───── SUPPLIED DATA
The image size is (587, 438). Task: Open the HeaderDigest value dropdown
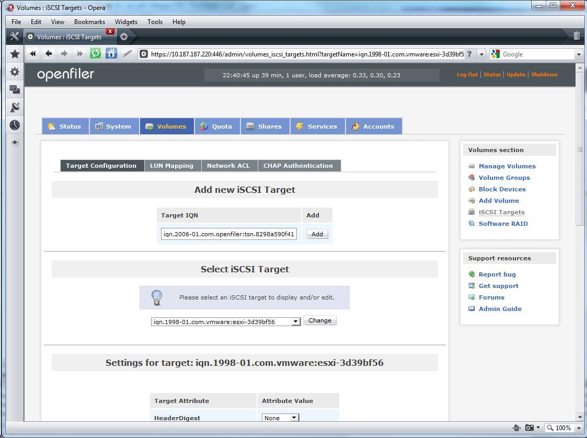click(294, 418)
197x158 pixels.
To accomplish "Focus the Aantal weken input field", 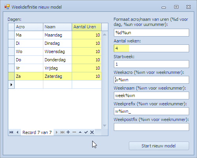I will 151,48.
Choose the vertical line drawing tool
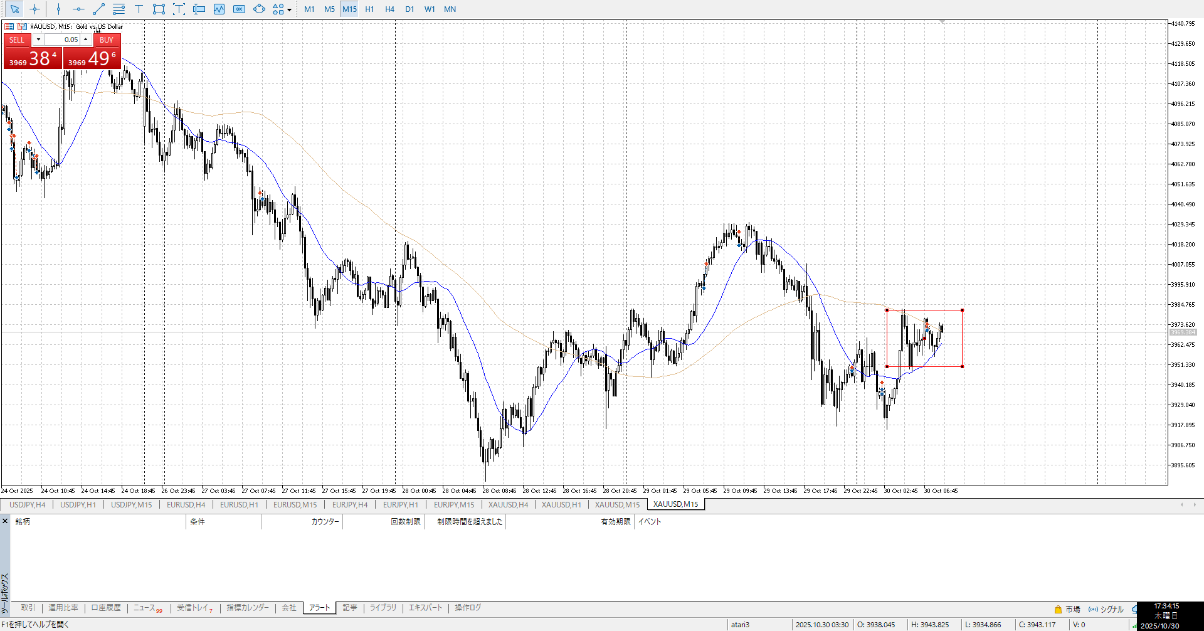Image resolution: width=1204 pixels, height=631 pixels. 58,9
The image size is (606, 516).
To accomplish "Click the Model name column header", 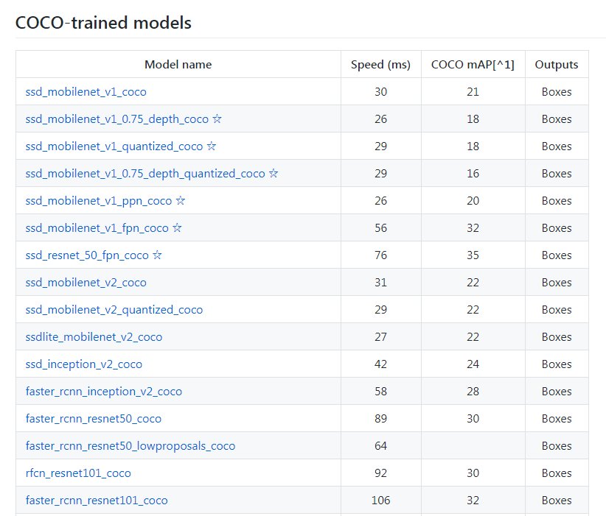I will click(178, 64).
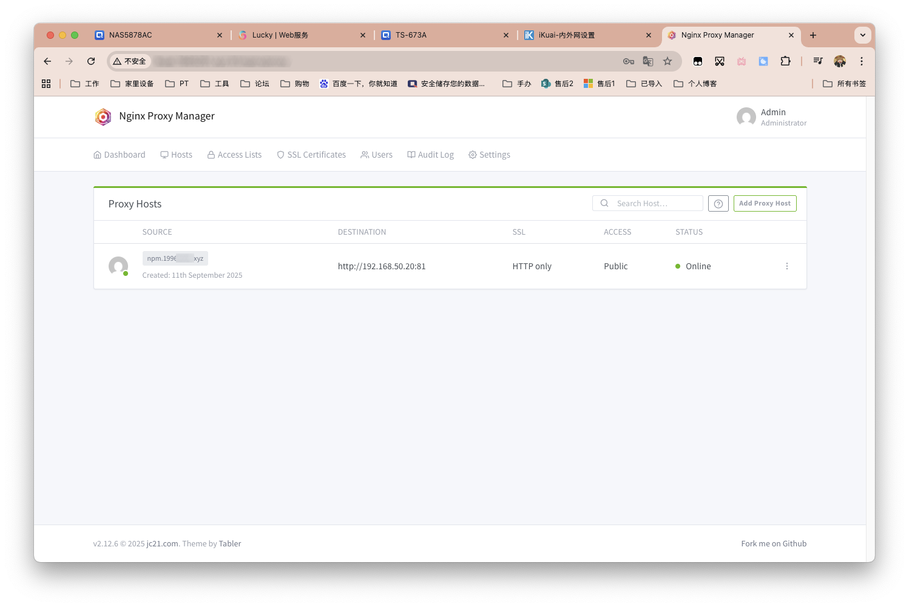Open the Admin user account menu
Screen dimensions: 909x607
click(771, 117)
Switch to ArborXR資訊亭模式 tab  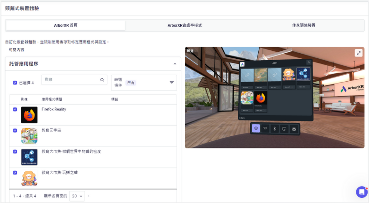pos(185,25)
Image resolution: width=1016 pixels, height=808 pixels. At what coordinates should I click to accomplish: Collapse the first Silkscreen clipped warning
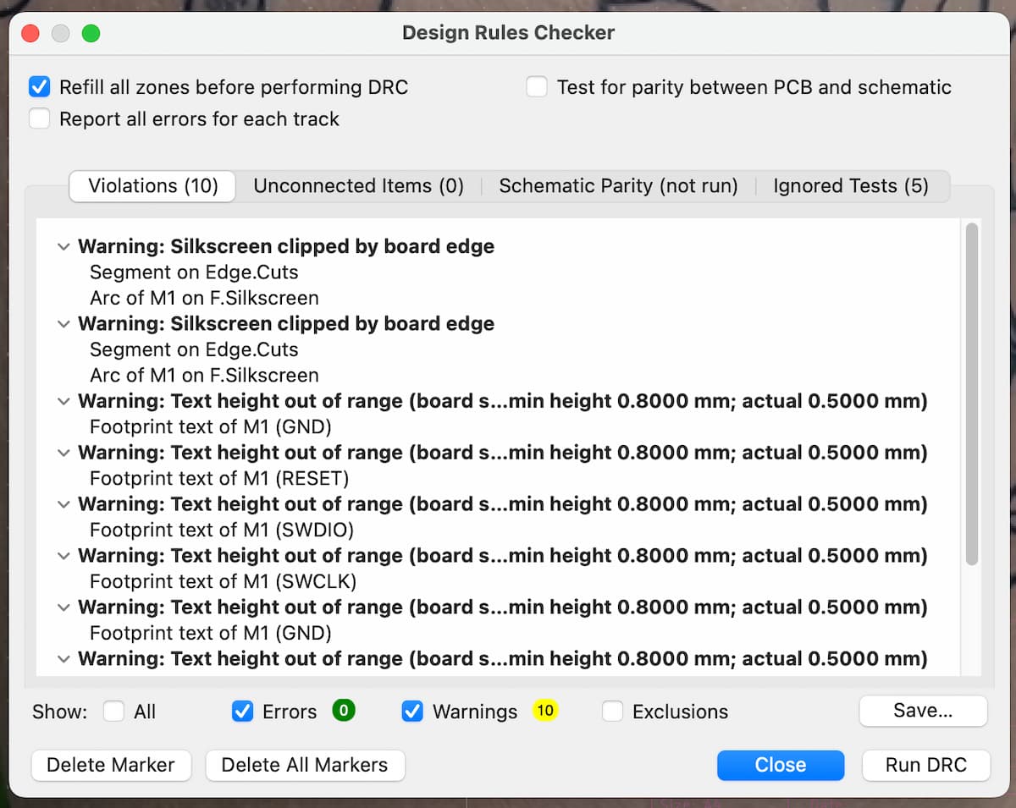pos(64,247)
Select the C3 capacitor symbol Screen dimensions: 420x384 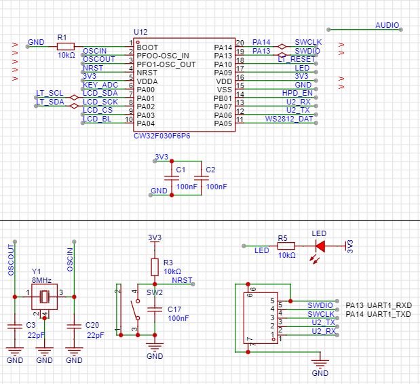14,326
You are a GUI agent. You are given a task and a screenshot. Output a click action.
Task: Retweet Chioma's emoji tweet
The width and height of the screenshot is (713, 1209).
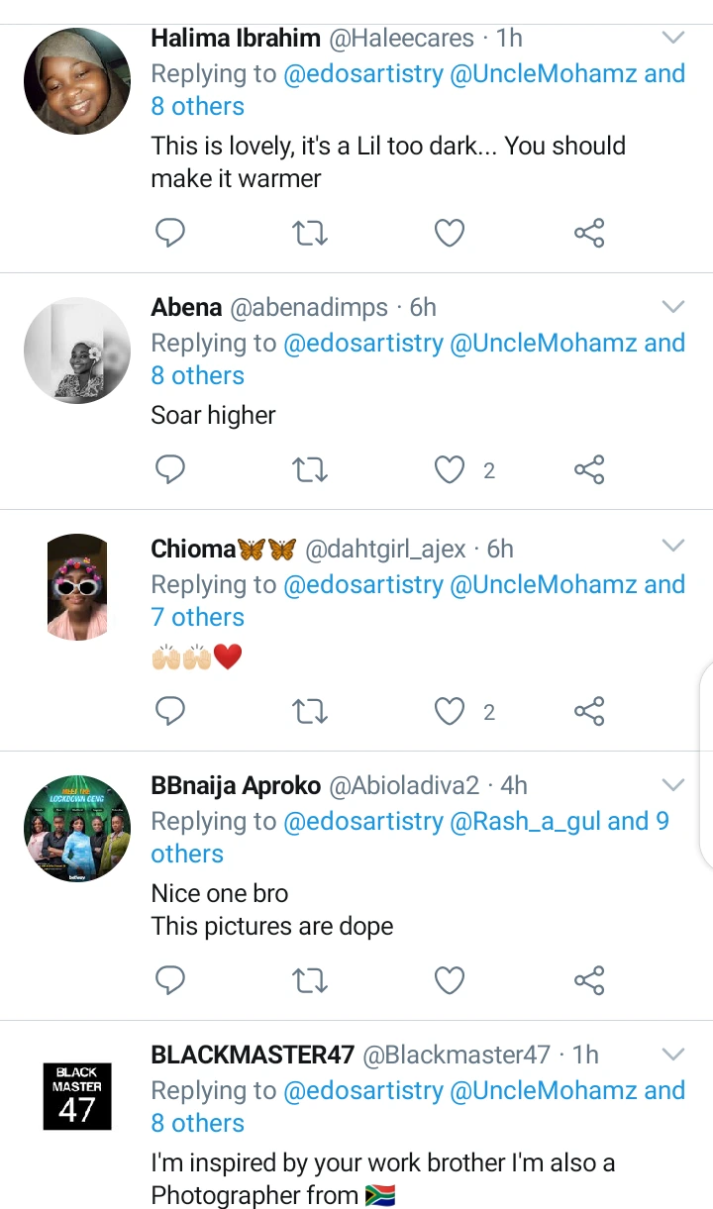point(310,711)
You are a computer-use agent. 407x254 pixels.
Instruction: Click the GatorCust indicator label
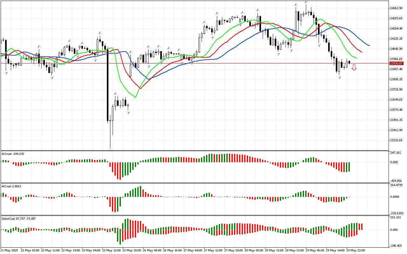point(19,218)
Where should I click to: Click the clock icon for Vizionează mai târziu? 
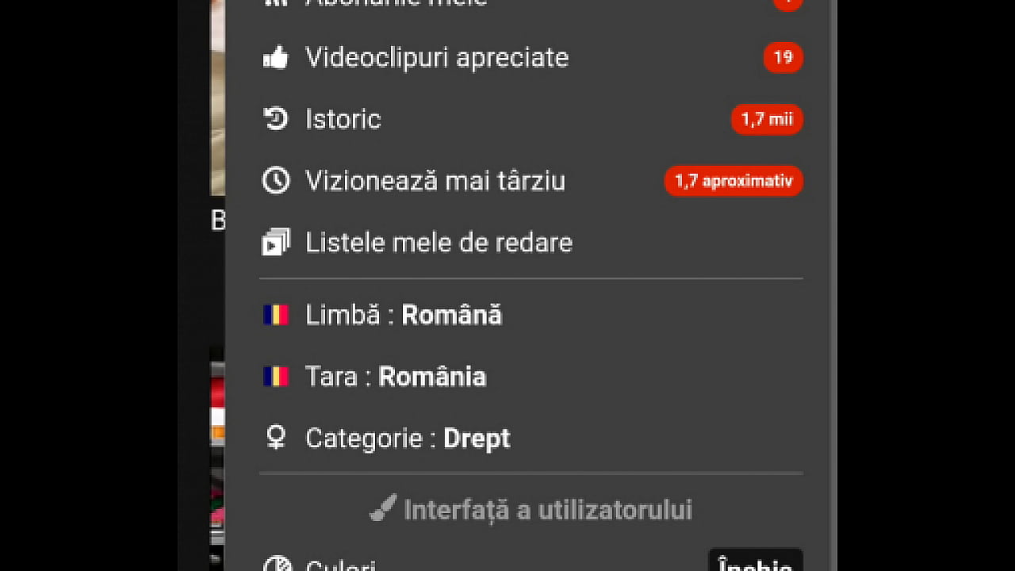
──────────
How many lines in the records above contain the word "agent"? Answer with the number only.

2